Rifiuti: governo si spacca, nuovo scontro Di Maio-Salvini su inceneritori

Roma, 15 nov. (AdnKronos) – Un nuovo scontro. L’ennesimo. Stavolta la mina sul percorso del governo gialloverde è l’affaire rifiuti a Napoli, tema molto caro ai 5 Stelle e a Luigi Di Maio. “Bisogna capire che serve un termovalorizzatore per ogni provincia”, osserva Matteo Salvini arrivando nel capoluogo campano. “Non dovrei doverli imporre, so che sono decisioni che coinvolgono i sindaci, ma se c’è di mezzo la salute dei bimbi e c’è incoscienza da parte delle istituzioni locali, si può anche imporli.

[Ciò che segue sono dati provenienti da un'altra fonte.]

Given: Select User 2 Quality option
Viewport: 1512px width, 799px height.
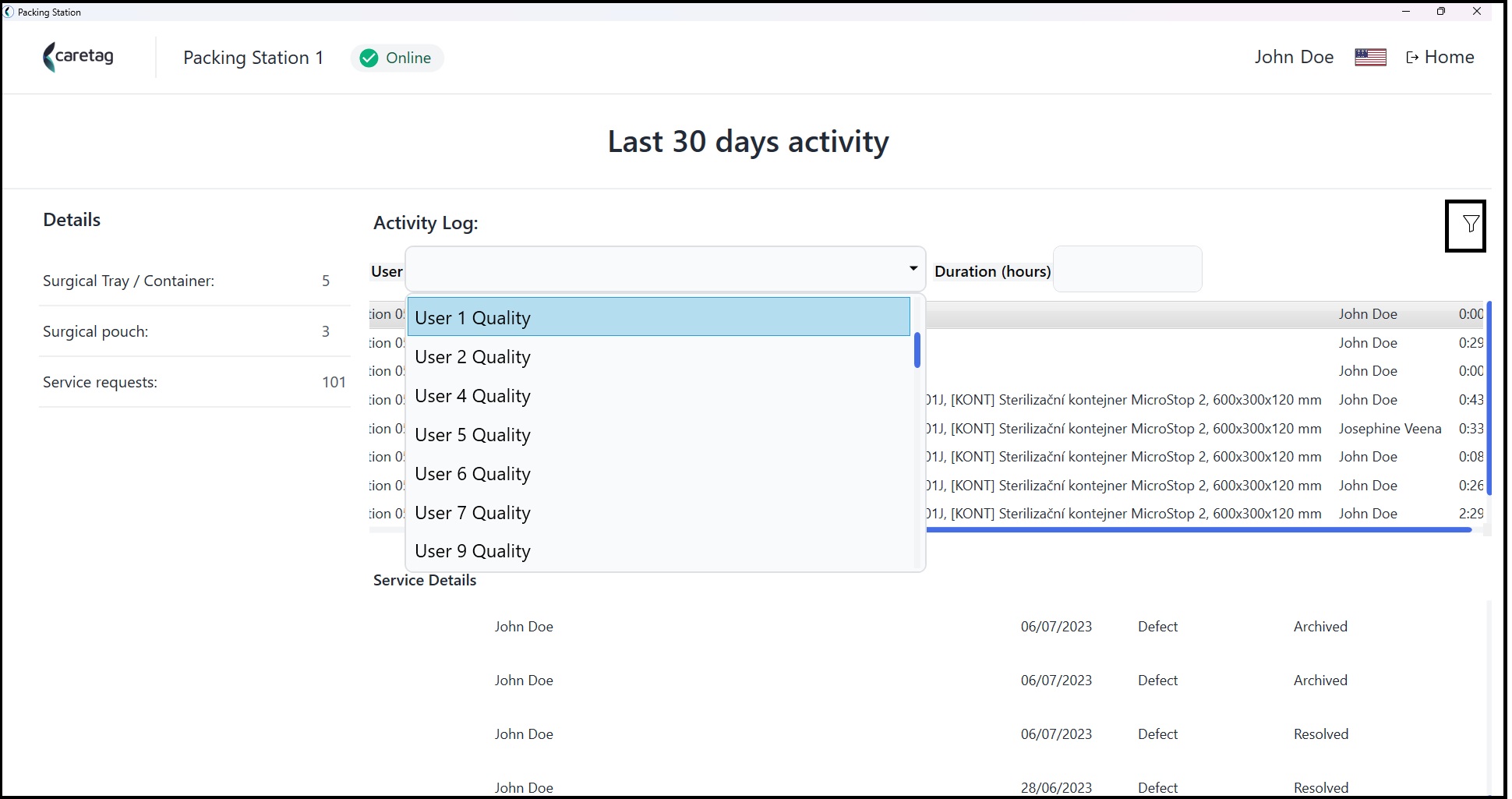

Se si trovano le localizzazioni bene, altrimenti le troviamo noi”, dice il ministro dell’Interno e vicepremier facendosi portavoce del governo di Roma.
Ma Di Maio non apprezza e non fa nulla per dissimulare la tensione. “Quando si viene in Campania e si parla di Terra dei Fuochi si dovrebbero tener presenti la storia e le difficoltà di questo popolo – replica a stretto giro su Facebook – La Terra dei Fuochi è un disastro legato ai rifiuti industriali (provenienti da tutta Italia) non a quelli domestici. Quindi gli inceneritori non c’entrano una beneamata ceppa e tra l’altro non sono nel contratto di governo”. La questione irrompe nella giornata come un fulmine a ciel sereno. Qualcuno ci legge l’intenzione di alzare la posta per ottenere di più su altri tavoli caldi. Leggi, manovra economica. Ma la polemica si allarga a macchia d’olio.
I parlamentari M5S scendono subito in campo contro gli inceneritori, compatti al fianco di Di Maio su un tema che è un vero e proprio mantra in casa 5 Stelle. Il contratto di governo parla chiaro, tuonano, ricordando che a pagina 11 del documento pilastro del governo giallo verde è prevista “la chiusura degli inceneritori e non di farne di nuovi”.